I remember my brother hiding my dad's rim of Camel cigarettes in every nook and cranny in his innocent attempt to get him to stop smoking.
I remember being asked to light his next cigarette for him from the stove. Other days he would simply light his next cigarette from the last one.
All his photos at work showed a cigarette between his fingers or between his lips. He added the words "Bitching about" to signs that read "SMOKING is hazardous to your health".
I was in my last year of college when he was diagnosed with stage IV lung cancer. No surgery. No chemotherapy. They agreed to radiotherapy due to SVC syndrome, and to alleviate his pain from hip bone mets, liver mets, and brain mets. I watched him lose weight, unable to walk without assistance, and gnaw his teeth in pain, and have difficulty sleeping at night afraid that he might not wake up in the morning.
I took a leave of absence for a month off college to take care of him. I would rub his back at night when he would cry out in pain. I would coach him to breathe and pray when his bones hurt. That one Monday morning, through his hallucinations, we prayed the rosary and bid our final farewell. I watched his breathing become labored and his pupils start to dilate.

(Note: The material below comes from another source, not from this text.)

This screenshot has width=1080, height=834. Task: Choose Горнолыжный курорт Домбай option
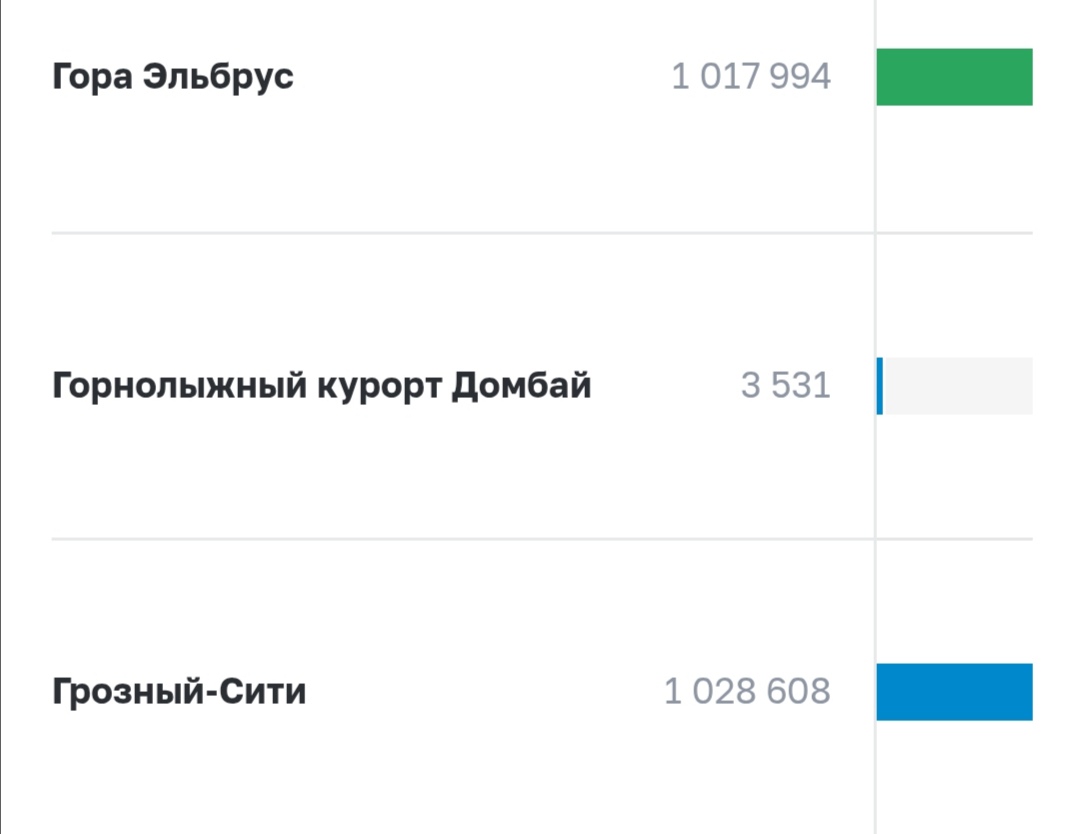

It was at that moment when I decided that I never want to feel that helpless ever again. I decided to take up medicine that year. My dad will forever be 47 years old. He never grew old because he died young. Forever young.
Each milestone we have, we whisper "daddy would have enjoyed this" or "I wish daddy were here..." I am undoubtedly daddy's girl, but it was his death that brought me and my mom together closer.
Treasure your health. Stop smoking. Don't even think about starting.
I started writing this post to share how tobacco changed our lives. I ended it with tears running down my cheeks. The pain of losing my dad is as fresh as that morning when I watched him breathe his last.